目的:构建抑制Smad3的shRNA表达载体.方法:化学合成2段编码短发夹RNA序列的、靶向Smad3的寡核苷酸,各64个碱基,退火,克隆到经BgL Ⅱ和Hind Ⅲ双酶切同时经牛小肠碱性磷酸酶(alkaline phosphatase,CIP)处理后的pSUPER载体的poly Ⅲ H1启动子的下游,重组构建RNA干扰(RNA induced interference,RNAi)质粒,同时设立错义寡核苷酸作为非特异性对照.并将所构建的pSUPER Smad3转染到人类肾小管上皮细胞(human renal tubular epithelial cells,HKC),检测其抑制效果.结果:重组构建的pSUPER Smad3载体经双酶切电泳分析及插入基因片段序列分析,结果表明64个碱基成功插入到预计位点,并且序列完全一致.体外活性鉴定表明其能成功地抑制Smad3的基因和蛋白表达,却不影响Smad2的表达.结论:载体成功构建,其在体外抑制效率高,且特异性好.
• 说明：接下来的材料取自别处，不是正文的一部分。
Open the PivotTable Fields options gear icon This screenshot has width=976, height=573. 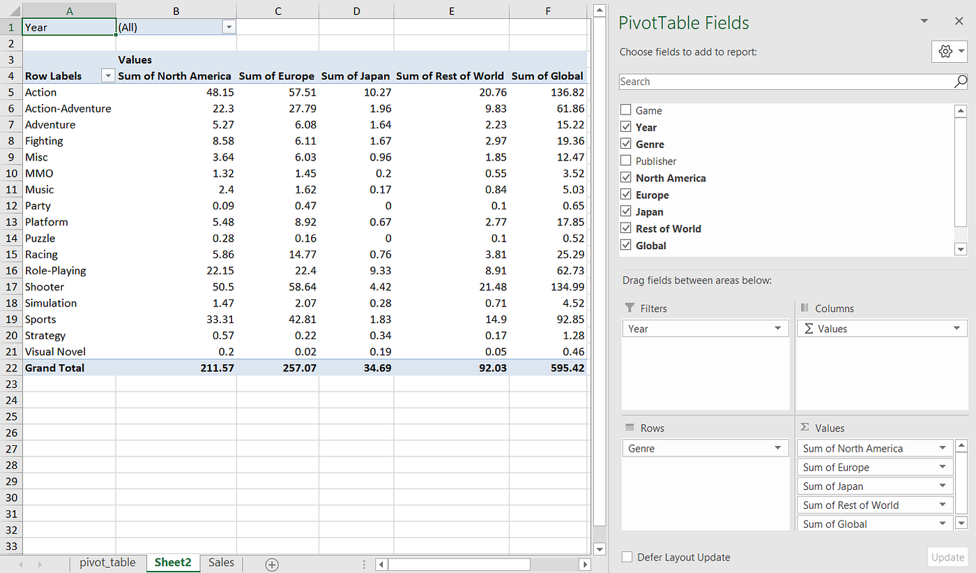[945, 52]
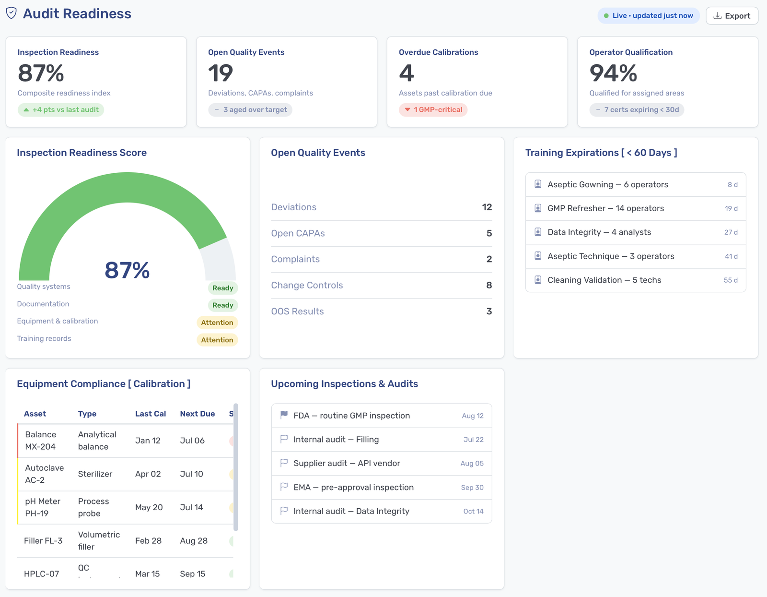The width and height of the screenshot is (767, 597).
Task: Sort the table by Last Cal header
Action: (x=151, y=414)
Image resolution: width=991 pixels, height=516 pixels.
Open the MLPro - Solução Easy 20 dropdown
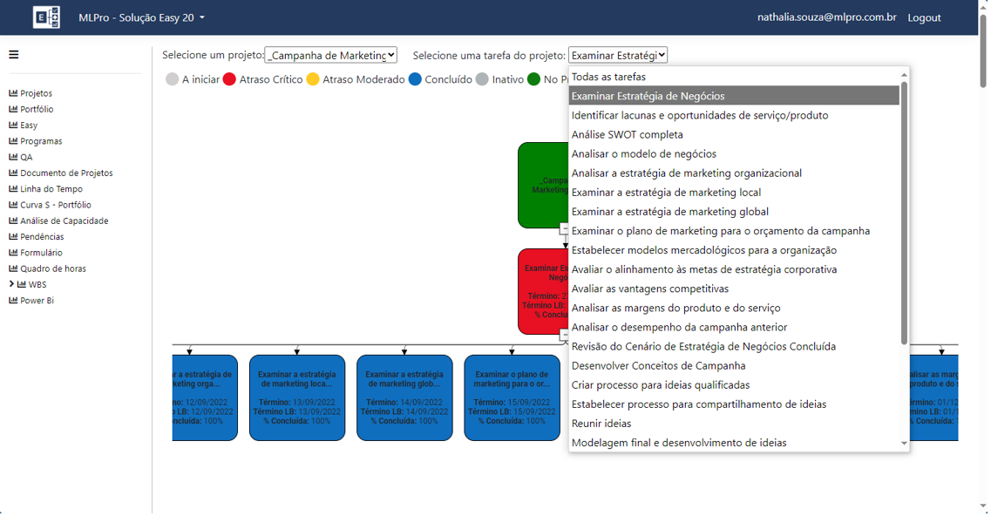(141, 17)
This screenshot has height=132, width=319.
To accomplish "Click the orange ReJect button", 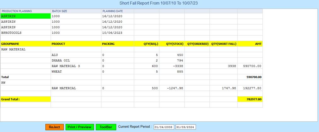I will tap(55, 127).
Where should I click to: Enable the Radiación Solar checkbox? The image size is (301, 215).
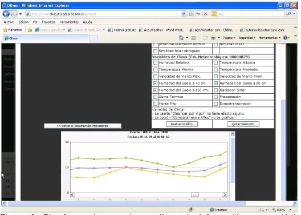click(215, 90)

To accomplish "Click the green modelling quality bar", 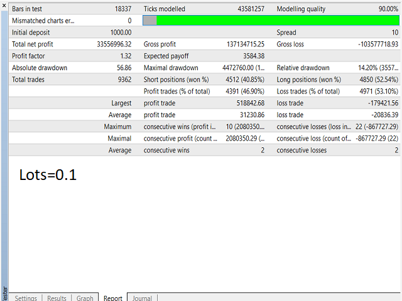I will click(276, 21).
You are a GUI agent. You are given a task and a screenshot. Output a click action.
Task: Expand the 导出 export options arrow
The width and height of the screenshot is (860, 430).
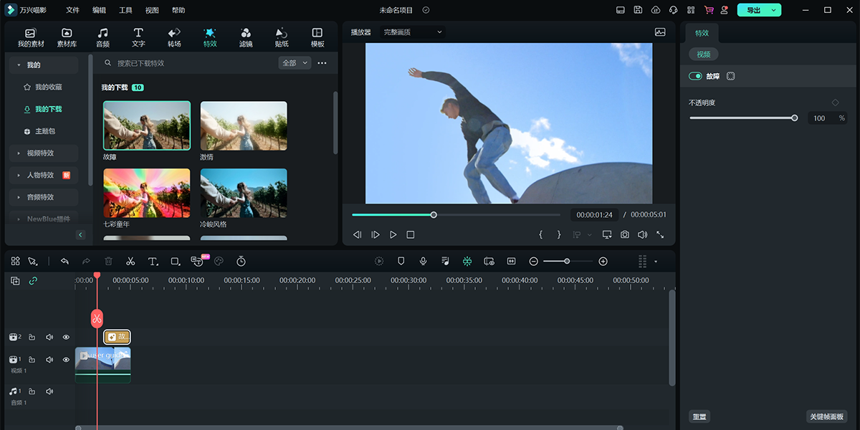773,10
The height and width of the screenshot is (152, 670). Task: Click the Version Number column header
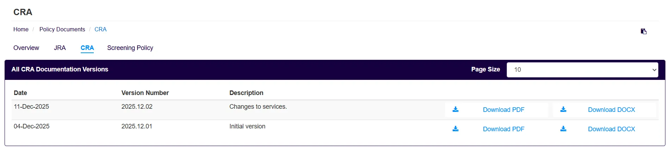coord(145,93)
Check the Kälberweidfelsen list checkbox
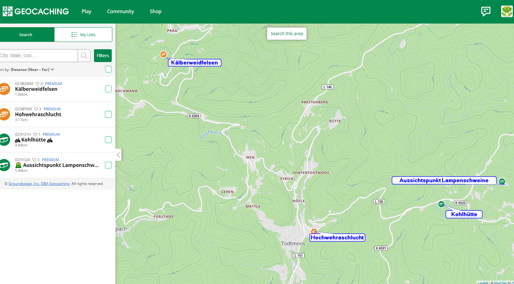Image resolution: width=514 pixels, height=284 pixels. [x=108, y=89]
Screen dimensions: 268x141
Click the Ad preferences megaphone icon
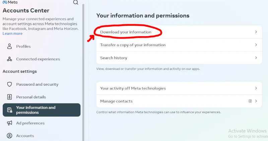click(x=10, y=123)
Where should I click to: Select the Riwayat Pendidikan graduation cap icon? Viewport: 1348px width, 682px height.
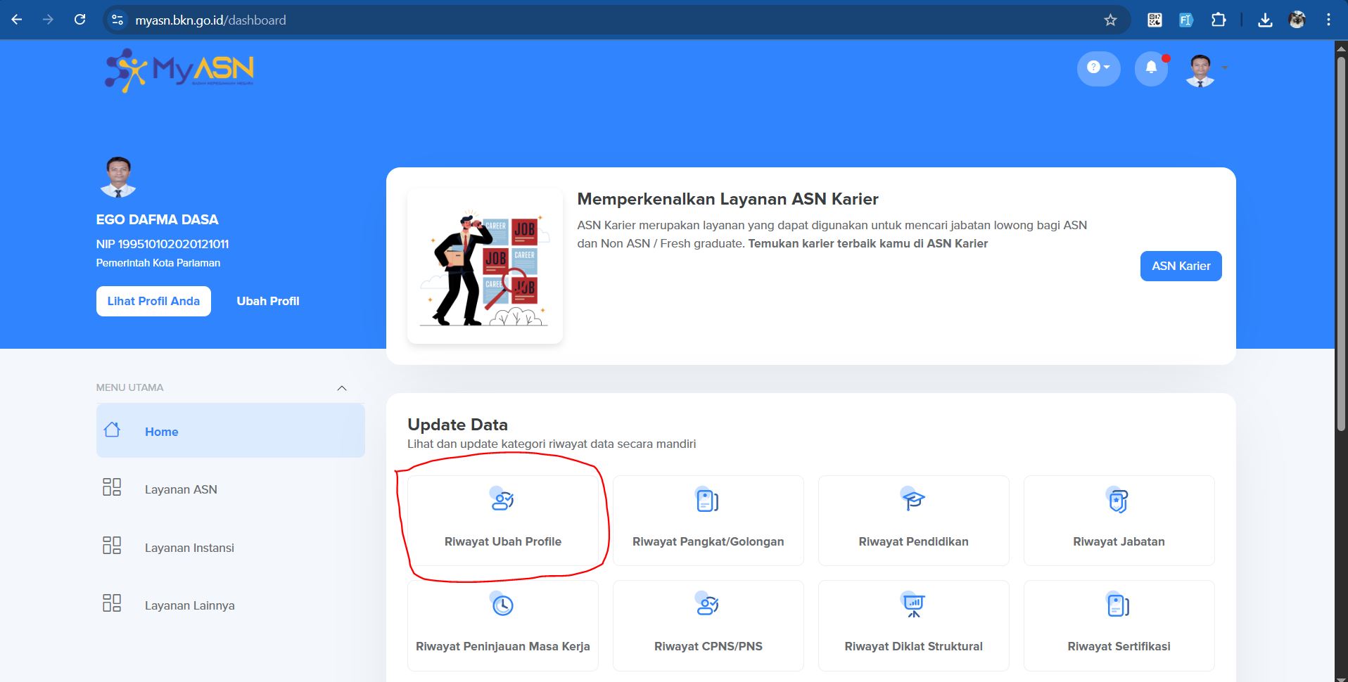coord(913,500)
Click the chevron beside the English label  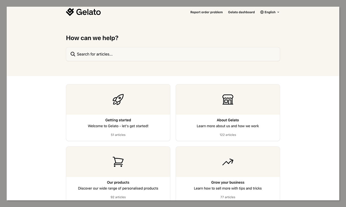(x=278, y=12)
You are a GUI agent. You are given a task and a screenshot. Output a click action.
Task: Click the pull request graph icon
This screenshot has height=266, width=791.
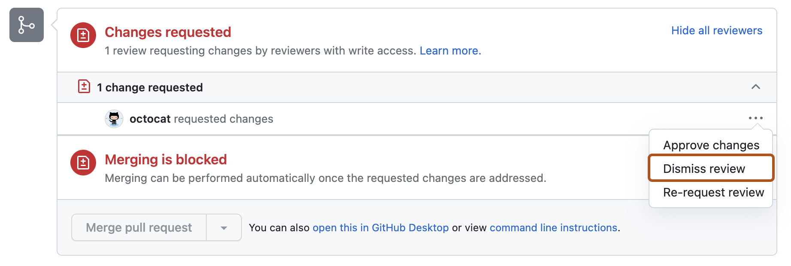pos(26,25)
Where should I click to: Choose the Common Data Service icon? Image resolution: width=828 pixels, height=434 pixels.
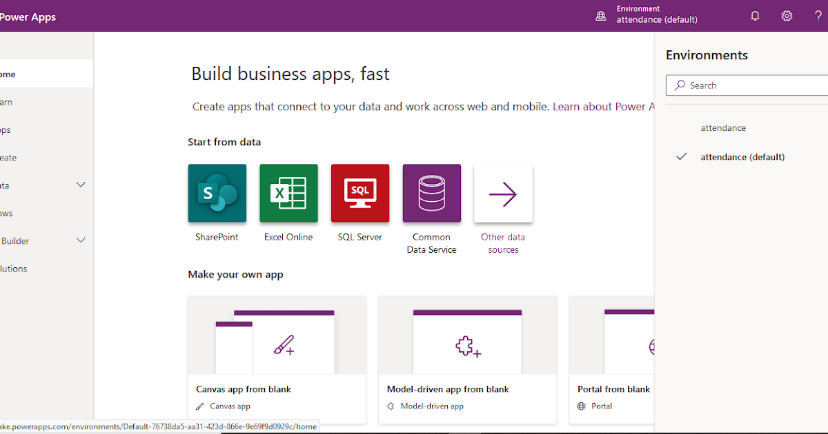click(431, 194)
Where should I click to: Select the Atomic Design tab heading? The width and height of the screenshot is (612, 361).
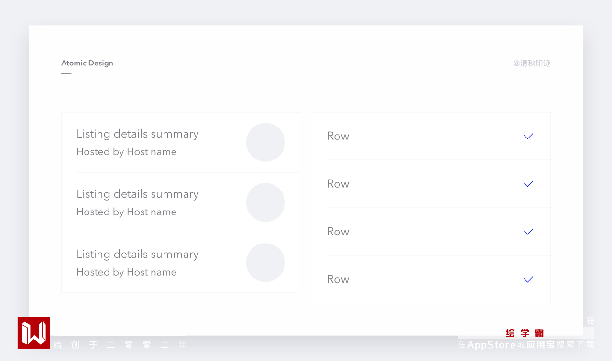(x=87, y=63)
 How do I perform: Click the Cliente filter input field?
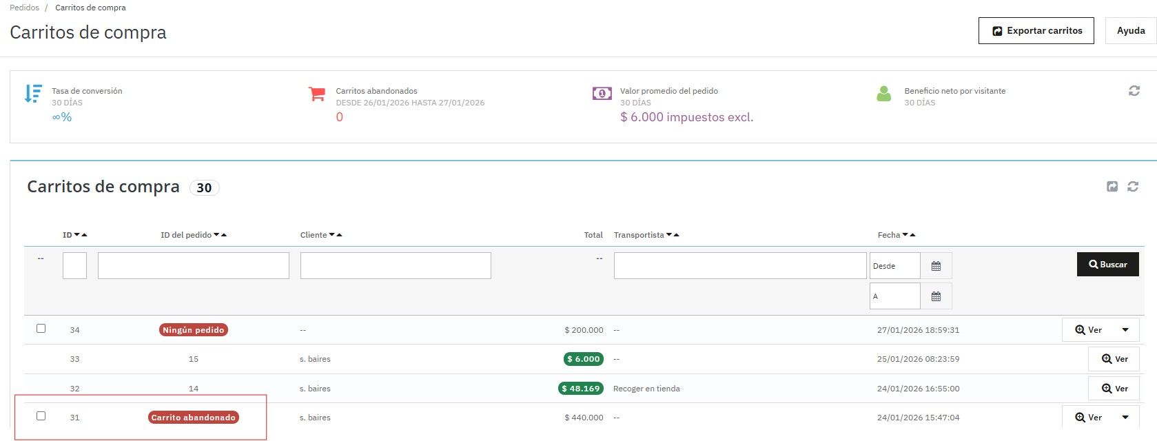[396, 266]
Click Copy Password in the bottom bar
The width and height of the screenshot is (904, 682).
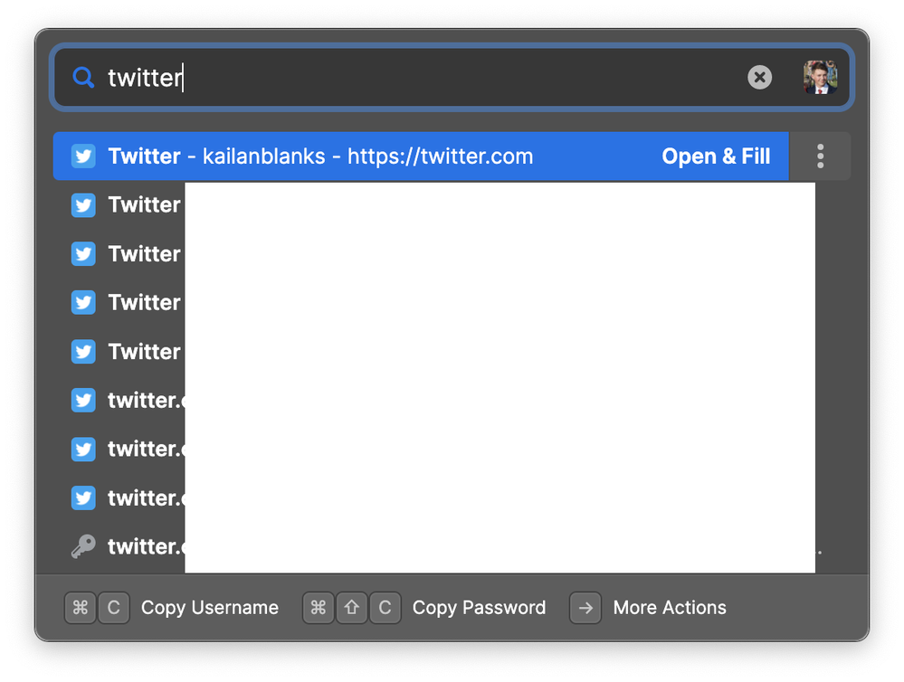click(479, 608)
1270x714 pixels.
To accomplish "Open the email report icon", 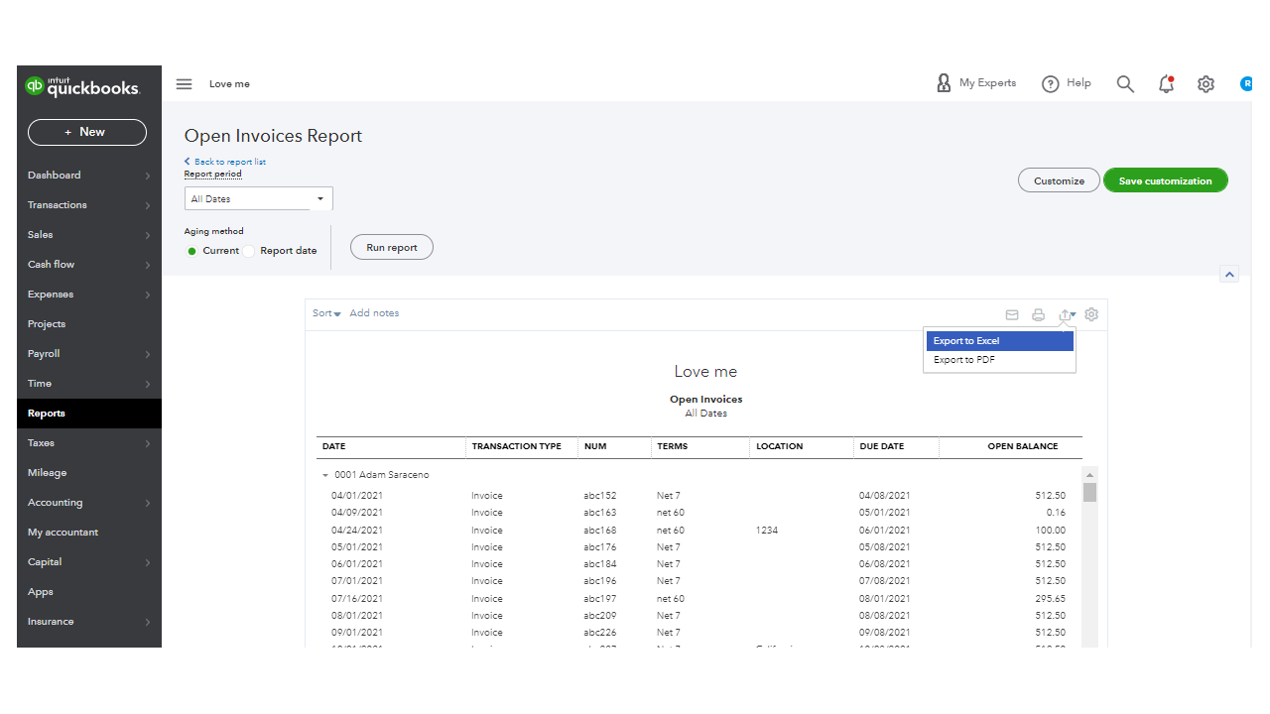I will coord(1012,314).
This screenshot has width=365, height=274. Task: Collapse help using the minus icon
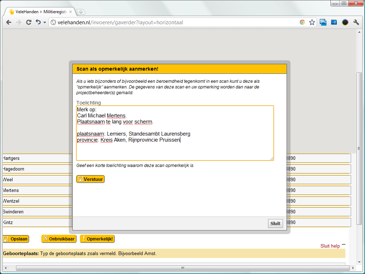(343, 245)
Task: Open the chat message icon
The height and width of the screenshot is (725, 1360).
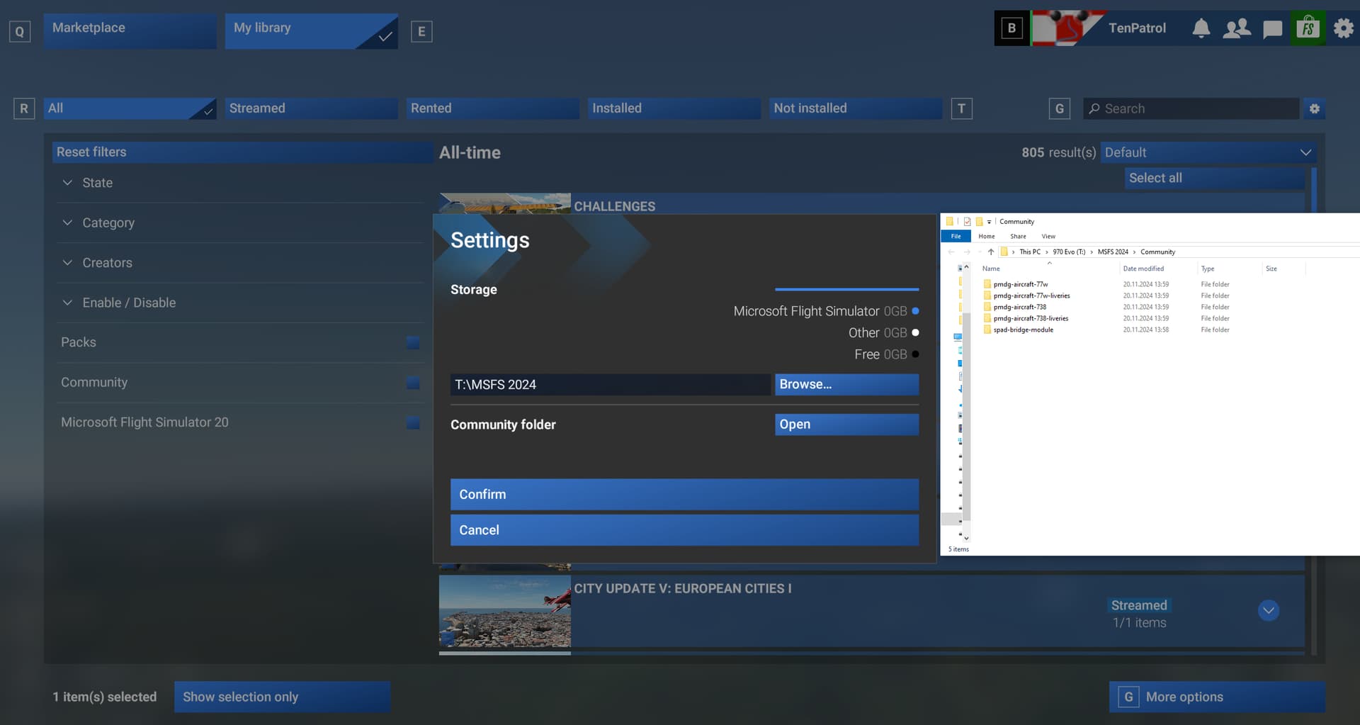Action: pyautogui.click(x=1272, y=29)
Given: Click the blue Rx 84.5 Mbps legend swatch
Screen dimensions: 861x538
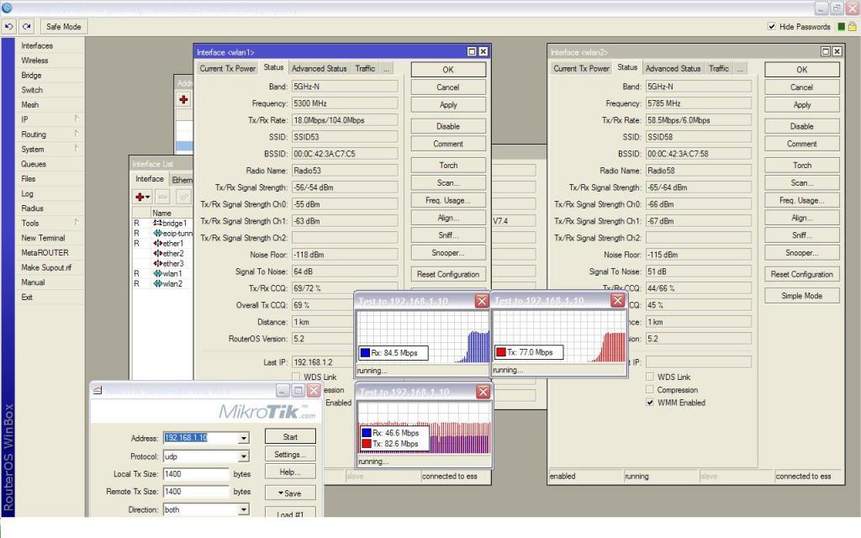Looking at the screenshot, I should tap(365, 353).
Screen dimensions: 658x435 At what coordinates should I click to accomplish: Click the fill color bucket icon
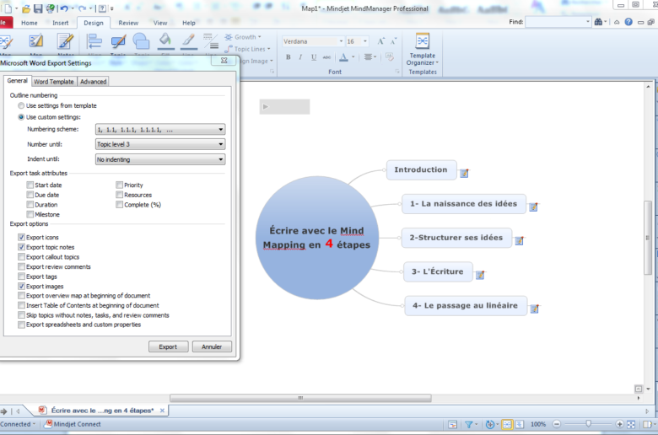click(165, 40)
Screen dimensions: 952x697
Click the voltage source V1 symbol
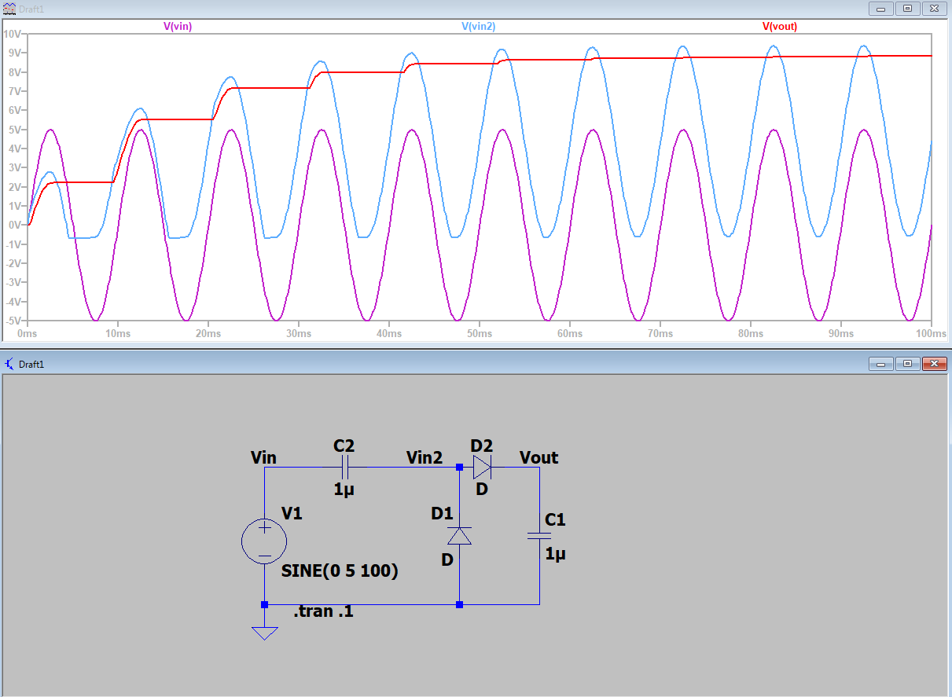point(264,541)
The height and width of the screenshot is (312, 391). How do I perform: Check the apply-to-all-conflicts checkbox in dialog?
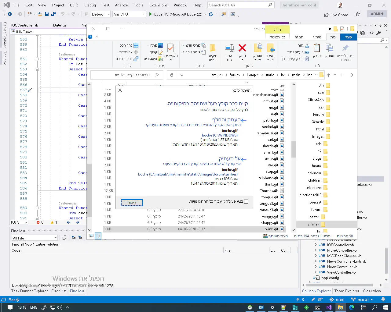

Construction and activity evaluation of pSUPER RNAisystem that inhibits Smad3

OBJECTIVE: To construct the expressing vector of siRNA which can inhibit the Smad3 activity. METHODS: Sixty-four bases of 2 pair oligos for hairp in RNA expression which targeted Smad3 gene were chemically synthesized and annealed. pSUPER vector was linearized with BgL II and Hin d III treated with alkaline phosphatase (CIP). Anneled oligos were inserted into the downstream of the treated pSUPER's pol III H1 promoter to construct RNAi plasmid (pSUPER Smad3). Oligos with a scrambled sequence were used as a negative control. pSUPER Smad3 was transfected into human renal tubular epithelial cells (HKC). RESULTS: Recombinant pSUPER Smad3 vector was identified by the digestion with Eco R I and Hin d III, and confirmed by the sequencing analysis with T3 primer. Sixty-four bases had been inserted into the expected site. Furthermore, the insertion sequence was exactly corrected. The activity evaluation indicated that mRNA and protein of Smad3 but not Smad2 were inhibited by pSUPER Smad3 in HKC. CONCLUSION: The pSUPER Smad3 system has been constructed successfully, and has high inhibition and specificity in vitro.